Fattening stock for meat always requires special care to the feeding. You cannot simply throw a few handfuls of pellets to your piglets and expect to get good, or cheap, pork. Frankly the cost of shop bought fattening mixes would give you anything but cheap pork! We like our livestock to free range wherever possible but when fattening for meat we must also supply a lot of extra food.
In the case of our meat chickens we have been experimenting for several years with various mixes at various costs. For a while I was able to get some high-protein mix to mix in with millrun and cracked corn. It fattened the birds admirably when it was available, and there is the problem- because we could not always get it.
So this year we have been making this mix of:
2 parts millrun,
2 parts cracked corn,
1 part whole soy meal,
1 large handful of shell grit
1 big glug of vegetable oil.
Mix it all together and the chooks love it! Unfortunately it is still an added cost to the feed bill that we would rather do without. So I have determined that timing is the issue here.
For about one third of the year we have more milk than we can easily use. At the end of winter to mid summer the potato growers are processing their crop and I can get free discard potatoes by the tonne.
Milk and boiled potatoes is an old fattening recipe for both pigs and fowl! Boil a huge pot of potatoes overnight, enough for both feeding times the next day. In the morning add your leftover milk, buttermilk or whey to the cooled potatoes. Give it a bit of a stir-come-mush-up, dont be too fiddly about it and serve. Stand back as in my experience the livestock will take a flying tackle into the feed trough for this meal!
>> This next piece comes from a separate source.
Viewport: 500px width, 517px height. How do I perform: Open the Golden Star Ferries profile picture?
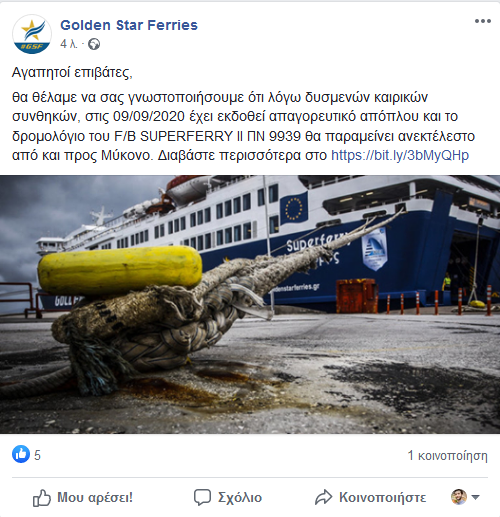point(32,34)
If I could I would also add boiled whole barley but alas this is not a barley growing district and it costs much more than I would care to pay. A little cracked corn serves well as a substitute. So with the next batch of pigs to fatten, we shall also fatten a batch of meat chooks at the same time and on the same diet. Make sure the pigs get to roam and dig in their paddocks and make sure the chooks get a great armload of greens each day also. The result is excellent meat at the cost of some labour and little else.